─── Provided records

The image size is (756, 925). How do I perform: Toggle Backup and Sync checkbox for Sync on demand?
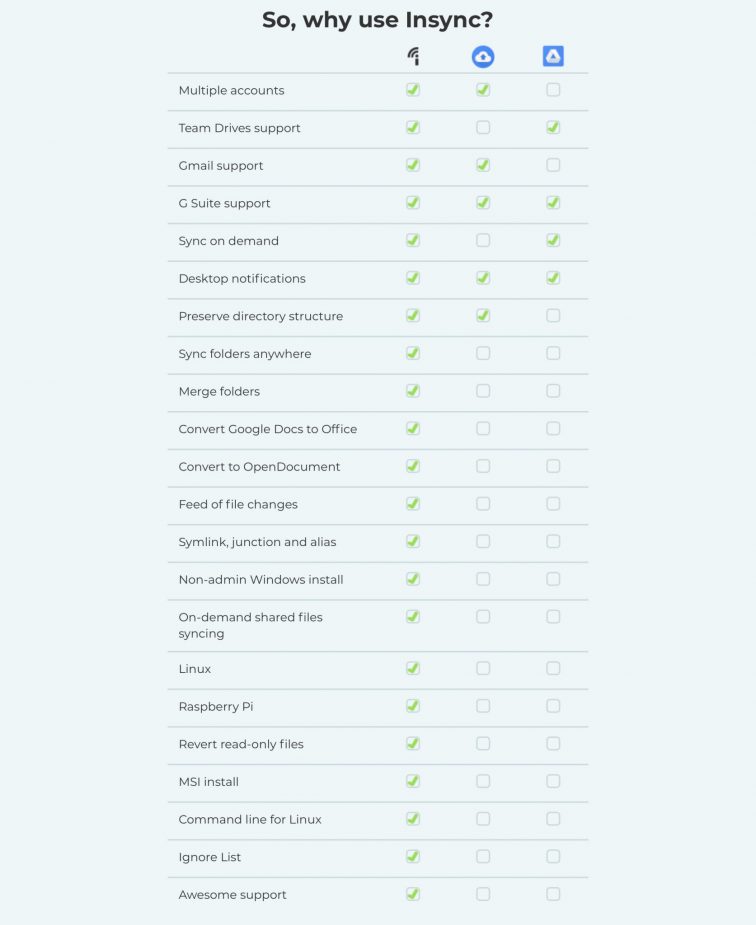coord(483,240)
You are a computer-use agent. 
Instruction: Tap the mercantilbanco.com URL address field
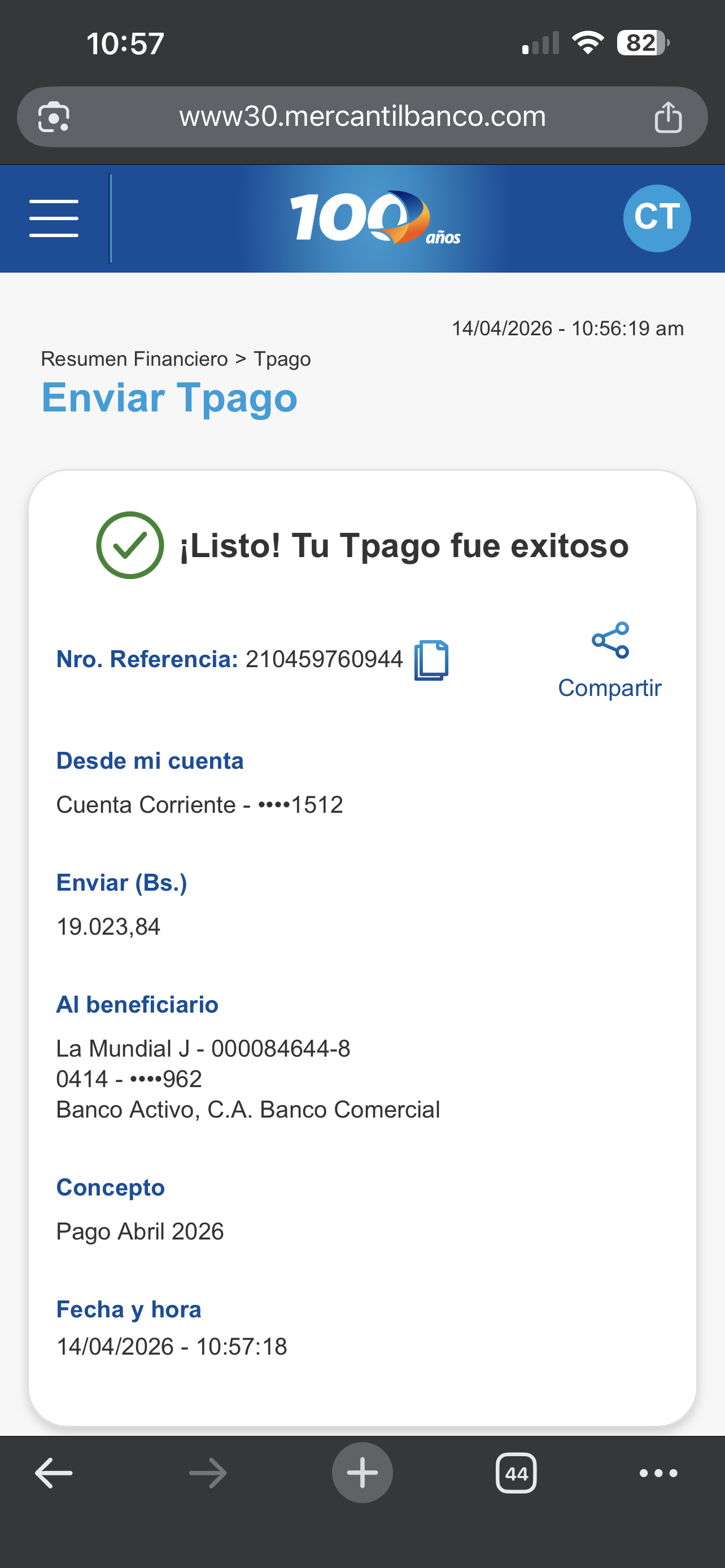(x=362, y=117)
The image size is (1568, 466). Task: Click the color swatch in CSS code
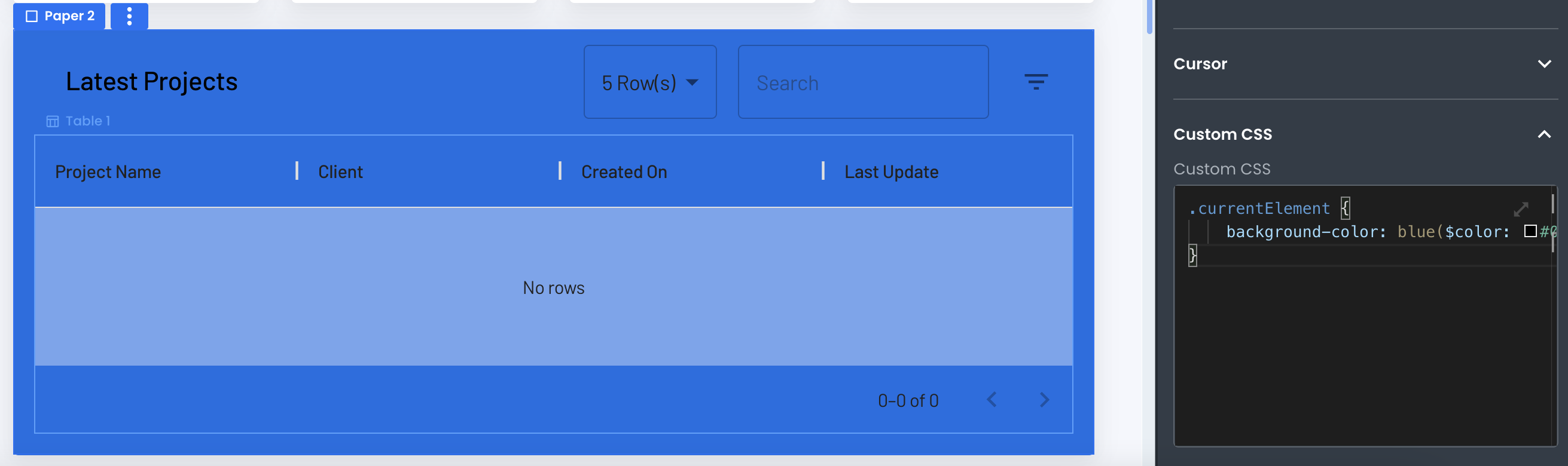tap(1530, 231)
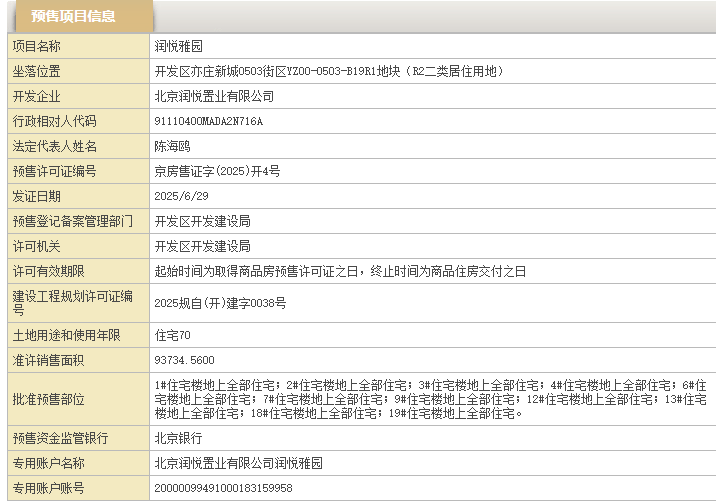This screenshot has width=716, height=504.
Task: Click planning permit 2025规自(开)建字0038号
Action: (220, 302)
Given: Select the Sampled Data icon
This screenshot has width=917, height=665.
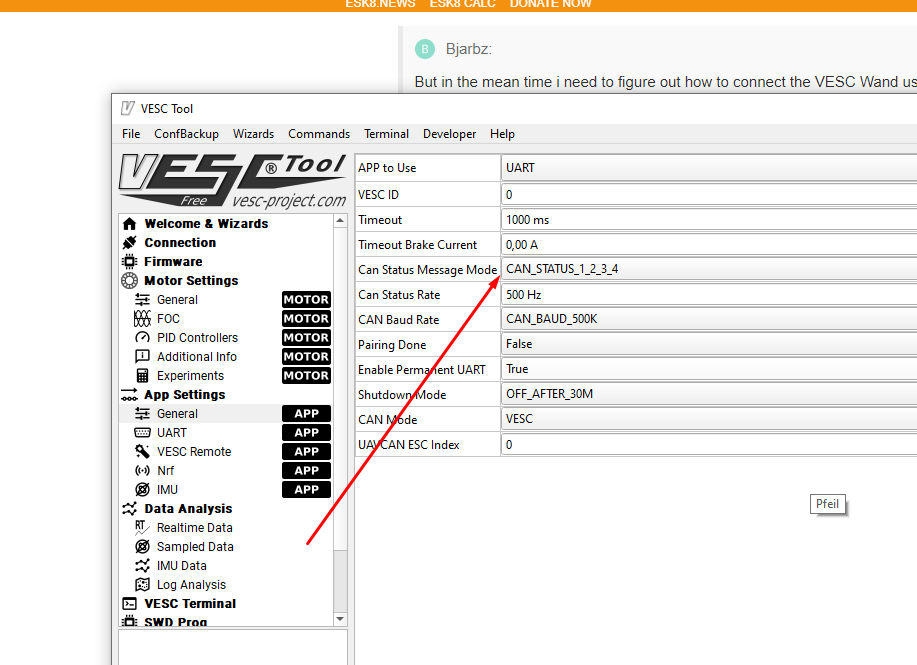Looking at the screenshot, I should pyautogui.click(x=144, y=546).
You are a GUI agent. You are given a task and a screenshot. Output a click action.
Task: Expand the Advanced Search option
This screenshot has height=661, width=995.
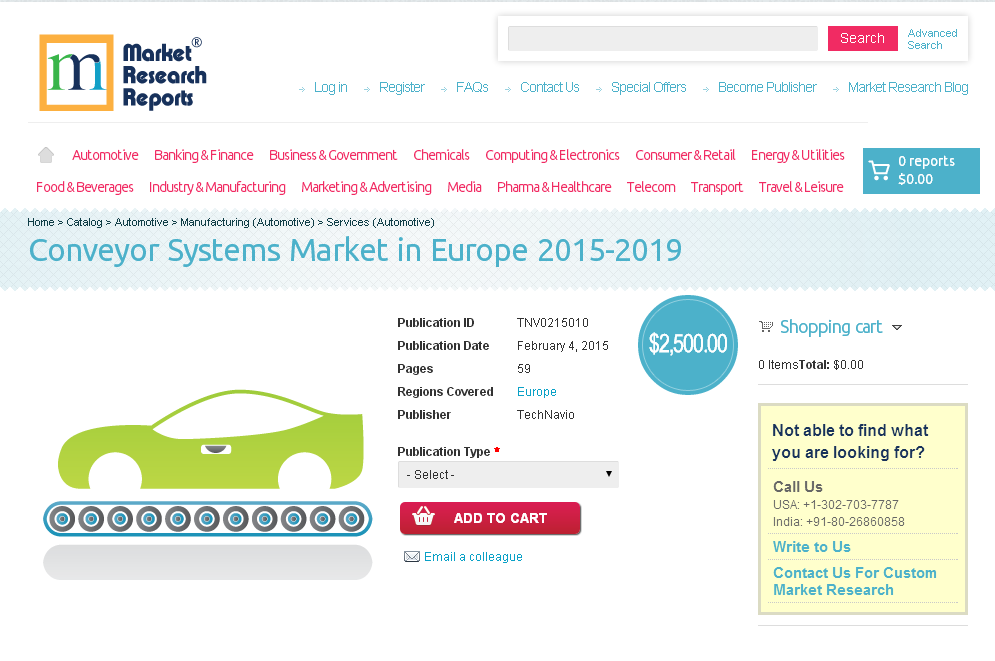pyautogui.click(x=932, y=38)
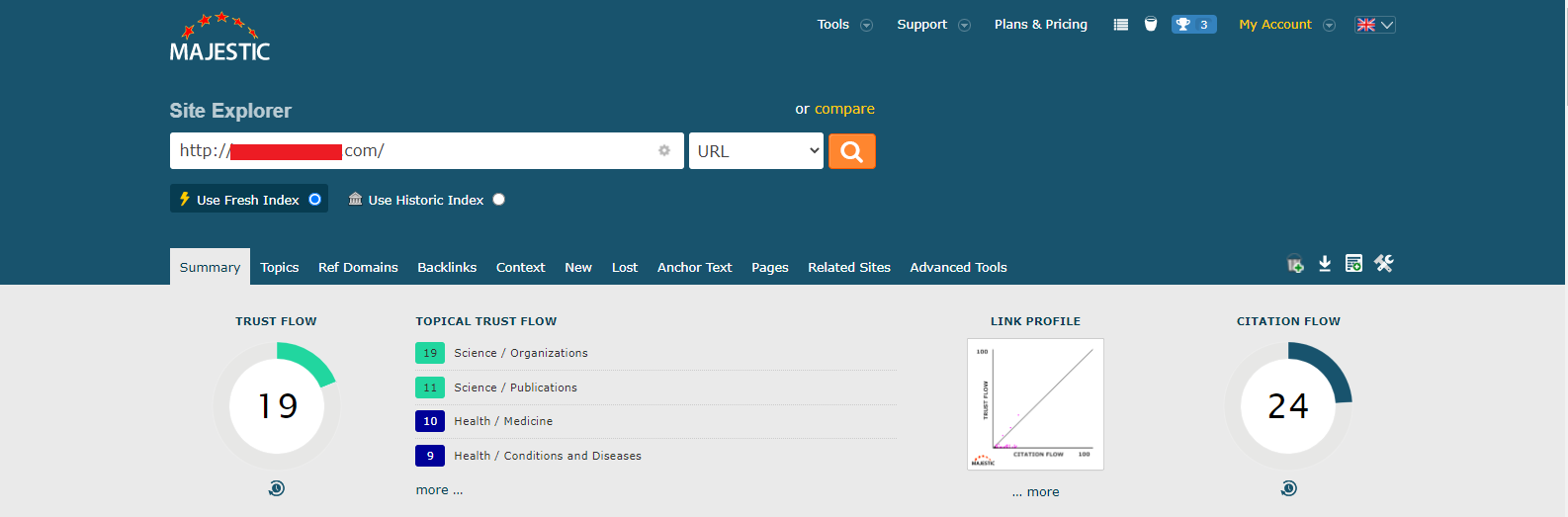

──────

**What is needed**. Some lines in the data above hold the string "agent". Find and copy each of them.

**Response to this exercise**.
You are a computer-use agent. 
You are a GUI agent. You are given a task and a screenshot. Output a click action.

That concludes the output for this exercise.